Thanks to the hashtag, consumers have become aware of brands’ willful ignorance. For globally-known retailers such as Kylie Jenner’s own ‘Kylie Cosmetics,’ paying their workers in Bangladesh is apparently at the bottom of their to-do list. Jenner, named Forbes’ ‘youngest self-made billionaire’ in March 2019, has not taken it upon herself to pay the Bangladeshi workers who produce her products. Additionally, Arun Devnath of Bloomberg says orders worth billions of dollars have been canceled, after Bangladeshi workers have risked their lives by going into work, mid-pandemic. 

I have taken the pledge to refrain from supporting retailers who are not paying their factory workers. Big fashion brands must hold themselves accountable, but for now, we must take the issue into our own hands. 

Start by signing petitions. This is one of the easiest forms of activism. You can even do it from home! (Click here, here and here for more petitions.) 

Next, demand that these brands #PayUp– flood their inboxes, comment sections and mailboxes. Urge them to be proactive. We must continue to demand that brands honor their contracts with their employees by paying them living wages. 

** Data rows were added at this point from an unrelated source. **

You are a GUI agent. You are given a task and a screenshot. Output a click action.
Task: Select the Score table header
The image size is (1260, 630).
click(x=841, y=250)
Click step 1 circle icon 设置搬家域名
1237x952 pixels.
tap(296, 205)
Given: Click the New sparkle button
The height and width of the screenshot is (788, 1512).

So far, these tactics have proven to work. The movement has resulted in several brands agreeing to #PayUp, some of which include Nike, Target and Adidas

Updated May 13, 2020, Credit: @remakeourworld Instagram

I would be lying if I said I have always been an ethical consumer; I own many products from brands who have subjected their factory workers to unlivable incomes. However, I realize the repercussions of my consumer habits, and I have decided to reevaluate my role in the fashion industry. And don’t worry, I’m not saying ‘don’t spend money at any of these brands ever again’– all I’m asking is for you to analyze the way your actions have affected those who are the most vulnerable, and to maybe make a few adjustments. 

As consumers, we have the power to influence the way brands operate, so why are we not using it? By making small changes in our own lives, we are granted the ability to make drastic improvements in other’s lives. Join me in supporting the #PayUp movement and becoming a part of the fashion revolution!